Thread: Simplify some codes in pgoutput

Simplify some codes in pgoutput

From
"houzj.fnst@fujitsu.com"
Date:
Hi,

I noticed that there are some duplicated codes in pgoutput_change() function
which can be simplified, and here is an attempt to do that.

Best Regards,
Hou Zhijie


Attachment

Re: Simplify some codes in pgoutput

From
Amit Kapila
Date:
On Wed, Mar 15, 2023 at 2:00 PM houzj.fnst@fujitsu.com
<houzj.fnst@fujitsu.com> wrote:
>
> I noticed that there are some duplicated codes in pgoutput_change() function
> which can be simplified, and here is an attempt to do that.
>

For REORDER_BUFFER_CHANGE_DELETE, when the old tuple is missing, after
this patch, we will still send BEGIN and do OutputPluginWrite, etc.
Also, it will try to perform row_filter when none of old_slot or
new_slot is set.
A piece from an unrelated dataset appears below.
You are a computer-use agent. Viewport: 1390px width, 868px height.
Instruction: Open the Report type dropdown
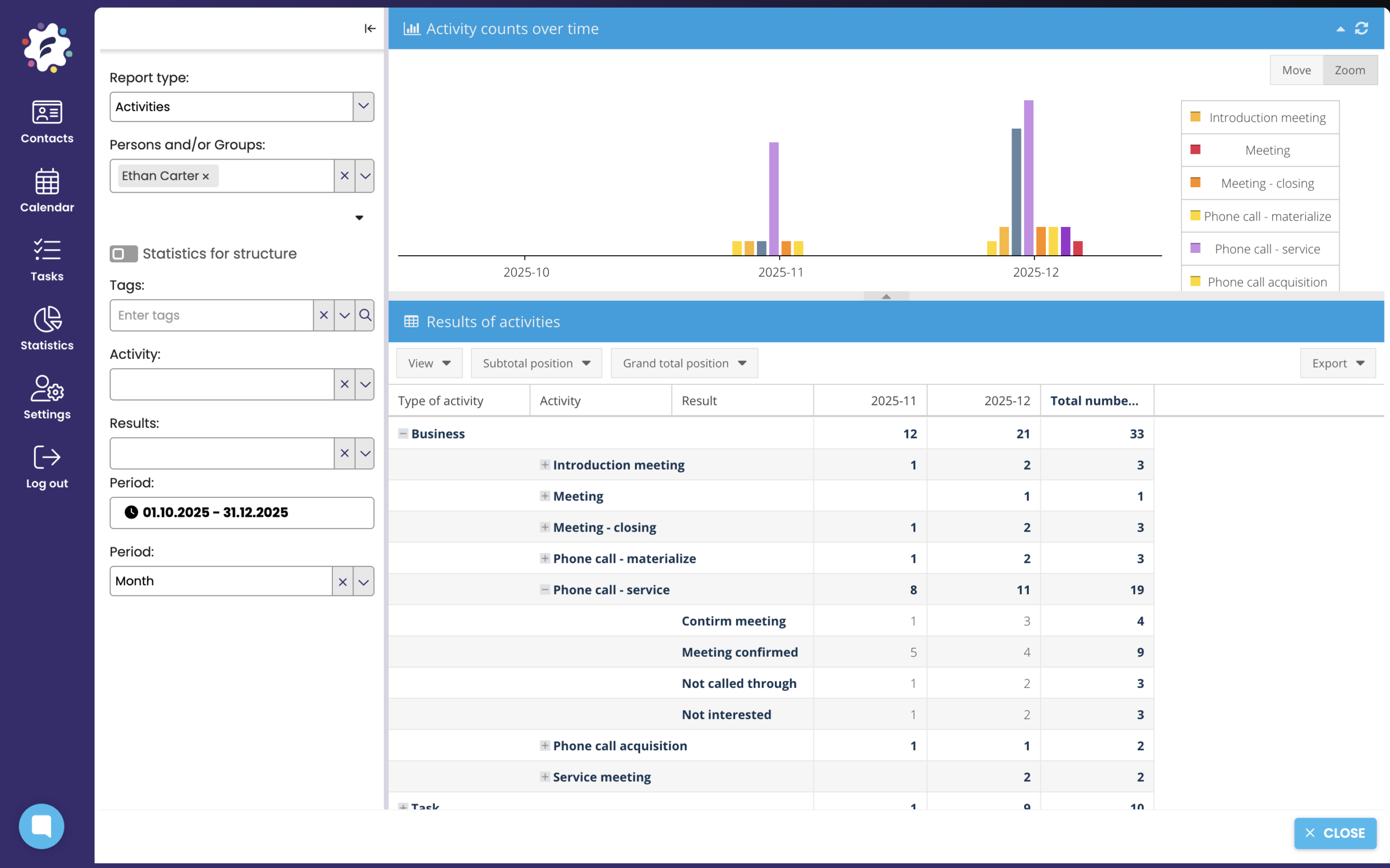(x=363, y=106)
I don't know for which particular case we have s
handling missing old tuples for deletes but that might require changes
in your proposed patch.

--
With Regards,
Amit Kapila.



Re: Simplify some codes in pgoutput

From
Peter Smith
Date:
On Wed, Mar 15, 2023 at 7:30 PM houzj.fnst@fujitsu.com
<houzj.fnst@fujitsu.com> wrote:
>
> Hi,
>
> I noticed that there are some duplicated codes in pgoutput_change() function
> which can be simplified, and here is an attempt to do that.
>
> Best Regards,
> Hou Zhijie

Hi Hou-san.

I had a quick look at the 0001 patch.

Here are some first comments.

======

1.
+ if (relentry->attrmap)
+ old_slot = execute_attr_map_slot(relentry->attrmap, old_slot,
+ MakeTupleTableSlot(RelationGetDescr(targetrel),
+ &TTSOpsVirtual));

1a.
IMO maybe it was more readable before when there was a separate
'tupdesc' variable, instead of trying to squeeze too much into one
statement.

1b.
Should you retain the old comments that said "/* Convert tuple if needed. */"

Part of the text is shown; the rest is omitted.